Politically, there are hardly any differences between the two camps, and so it is no surprise that those who are protesting against the government, mainly young people, are also repelled by the Socialist Party. In particular, the political elite has imposed further austerity measures on the population as a result of the global economic crisis.
In recent months, the social situation in Albania has dramatically worsened. At 15 percent, the official unemployment level grossly understates the reality. With an average wage of €180 and prices for many products higher than in the EU, since many daily necessities are imported, most people struggle to make ends meet. The trade deficit is $3.2 billion, more than a quarter of gross domestic product.
Remittances from Albanians living abroad have also fallen massively. About a third of the working age population have emigrated. The wider economic crisis means many Albanians abroad, as in Greece, have lost their work and have had to return.

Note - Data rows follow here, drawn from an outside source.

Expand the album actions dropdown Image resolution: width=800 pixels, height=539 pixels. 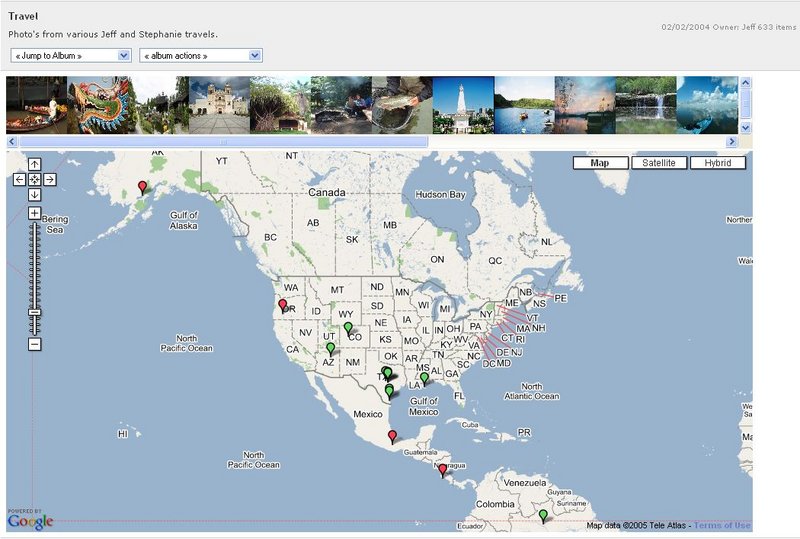(x=201, y=55)
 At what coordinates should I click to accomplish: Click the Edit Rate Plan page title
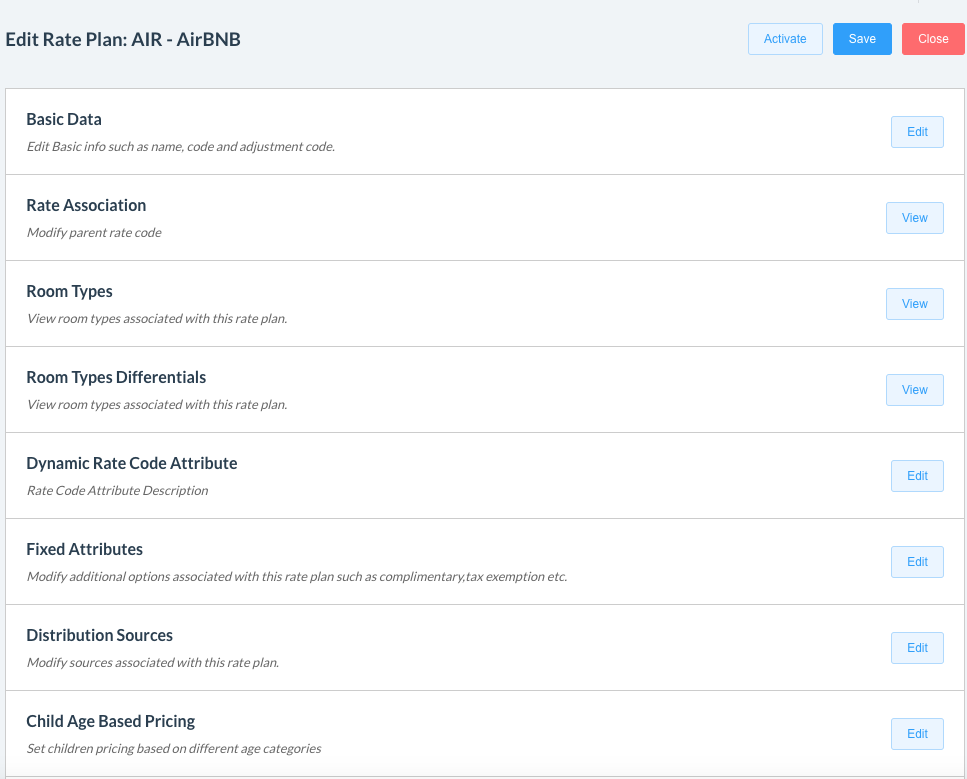(123, 40)
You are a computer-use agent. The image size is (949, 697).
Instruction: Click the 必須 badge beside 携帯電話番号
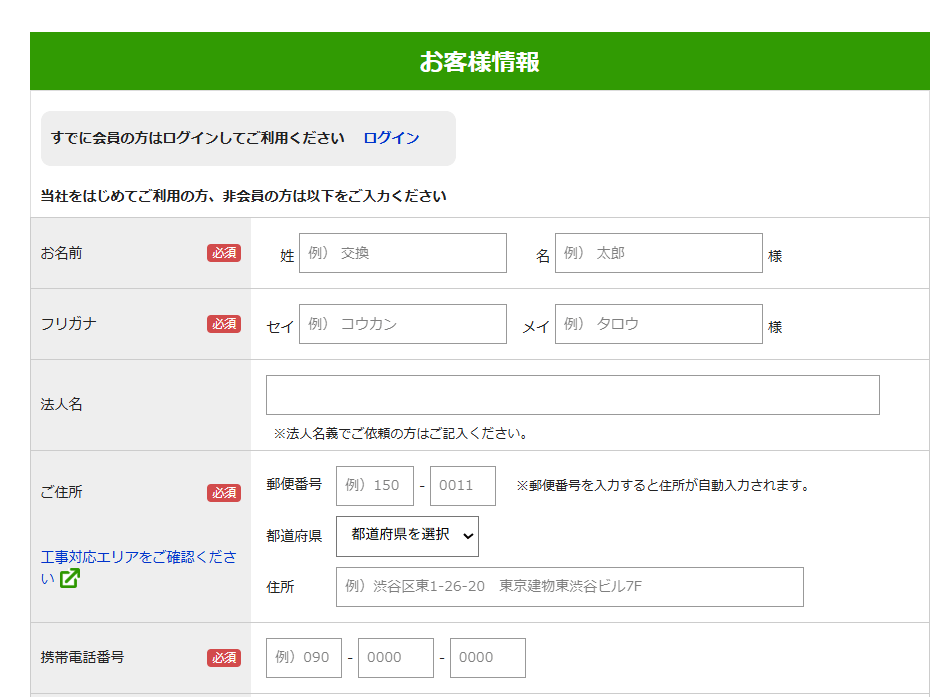(x=224, y=658)
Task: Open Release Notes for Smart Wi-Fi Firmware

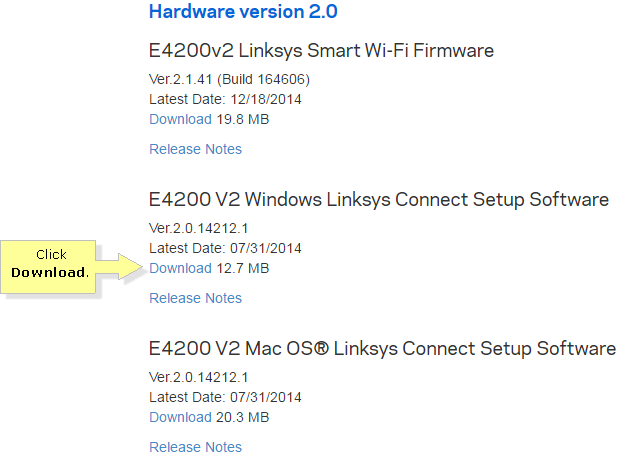Action: [x=195, y=149]
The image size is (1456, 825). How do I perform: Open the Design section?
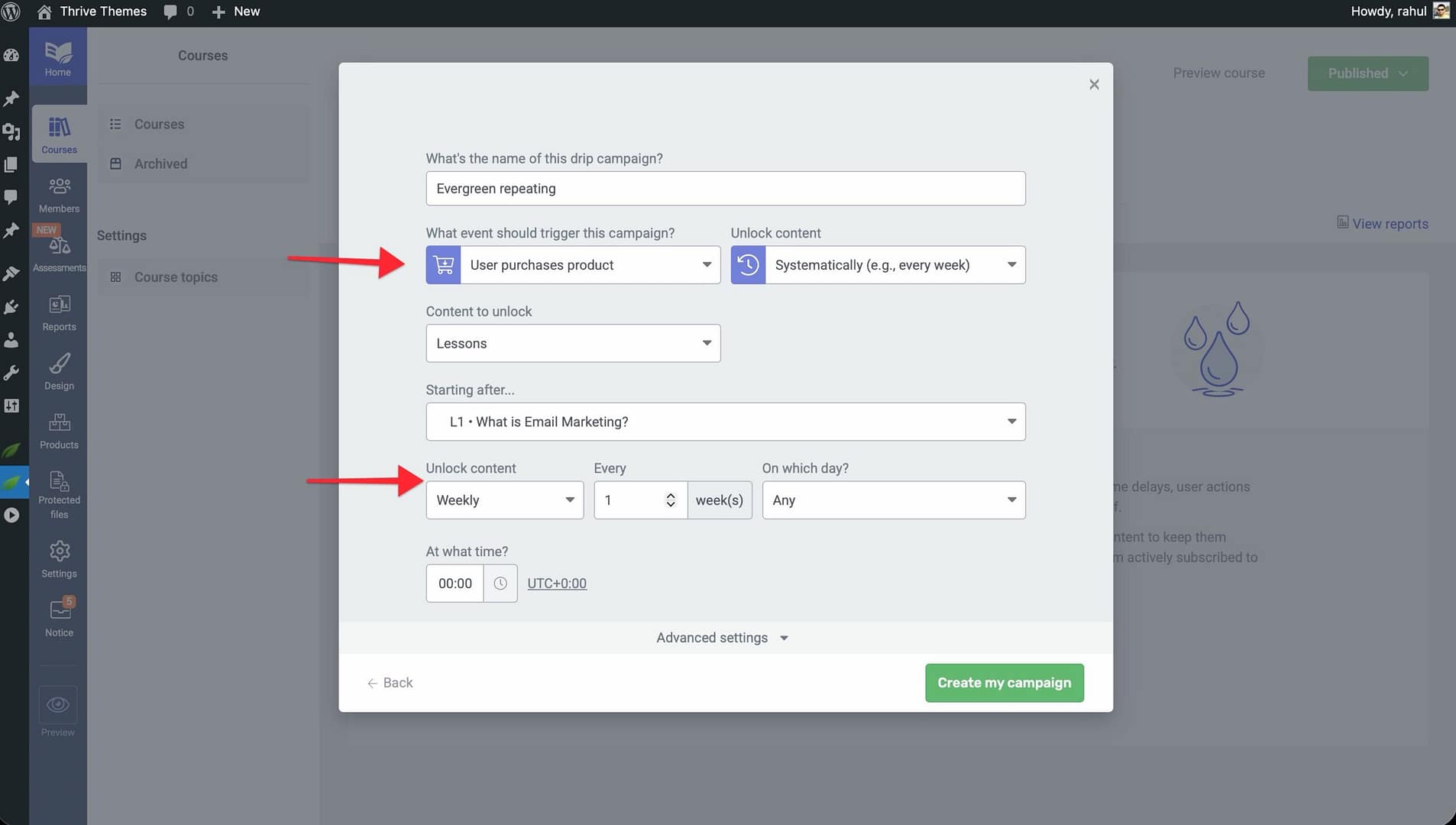tap(59, 372)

Many Albanians are forced to get by with illegal activities. Estimates put the level of those who earn their livelihood in this way at about 30 percent. The number of emigrants searching for work abroad is constantly rising. Meanwhile, there are so many Albanians working abroad and supporting their families back home that these private financial flows from abroad are higher than the revenues from all Albanian exports.
In contrast to the growing impoverishment of the population, the Berisha government has sought to make the country attractive to foreign investors, which has exclusively benefited a narrow layer at the top of society. The introduction of a 10 percent flat tax puts Albania at the forefront of the competition for tax cuts that attract foreign capital.
Foreign investors can purchase land at the symbolic price of one euro. Contracts for socially essential services like health care, education, water supply and sanitation, waste disposal, infrastructure, energy and resource extraction are sold at bargain basement prices.
Representatives of the European Union and the US government have expressed concern about the protests and called for a return to “political dialogue” and “more respect for state institutions.” At a hastily convened press conference on Friday evening, Edi Rama called on the demonstrators to exercise restraint.
But Prime Minister Berisha has continued to stoke the flames. In a public speech, he described the protesters as “criminals and bandits” who wanted to seize power following the “Tunisian model”, and announced a clampdown by the security forces.
The entire political establishment, including the PD, the Socialist Party and the European Union is terrified that the protests could spread beyond Albania’s borders to its highly politically unstable neighbours in the Balkans.